J’avais loupé le précédent film de Christian Petzold, "Barbara", sorti il y a un peu plus de deux ans et dont on m’avait dit le plus grand bien, à l’époque. Du coup, je suis allé voir "Phoenix", toujours avec son actrice fétiche, Nina Hoss. Alors, j’ai eu du mal à entrer dans le film, les trente premières minutes, j’étais pas dans le truc, ça fonctionnait pas complètement.
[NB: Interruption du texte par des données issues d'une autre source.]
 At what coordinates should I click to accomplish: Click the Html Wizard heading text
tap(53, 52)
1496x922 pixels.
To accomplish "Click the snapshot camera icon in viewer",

Et puis, petit à petit, la mécanique s’est mise en place et, au final, j’ai beaucoup aimé.

Rescapée des camps de concentration, défigurée, Nelly, ramenée de Suisse par son amie Lene pour retrouver visage humain grâce à un bon chirurgien esthétique berlinois, erre dans les ruines du Berlin d’après-guerre à la recherche de son mari et de son passé dévasté. Elle le retrouve, il ne la reconnaît pas, mais lui trouve quelques vagues ressemblances avec sa défunte épouse. Il décide de la façonner et de la faire passer pour cette dernière afin de récupérer son argent, elle décide de jouer le jeu pour voir où ça la mène. L’a-t-il trahie et dénoncée aux nazis ? L’aime(rait)-t-il encore ou n’en veut-il qu’à son argent ? Beaucoup de questionnements, historiques et sentimentaux, universels et intimes, finement orchestrés par le réalisateur et son actrice. On est en droit de rapprocher certaines thématiques du "Vertigo" d’Hitchcock, entre autres références, mais la petite musique de Petzold semble n’appartenir qu’à lui. Ce qui me donne envie de voir ses autres films.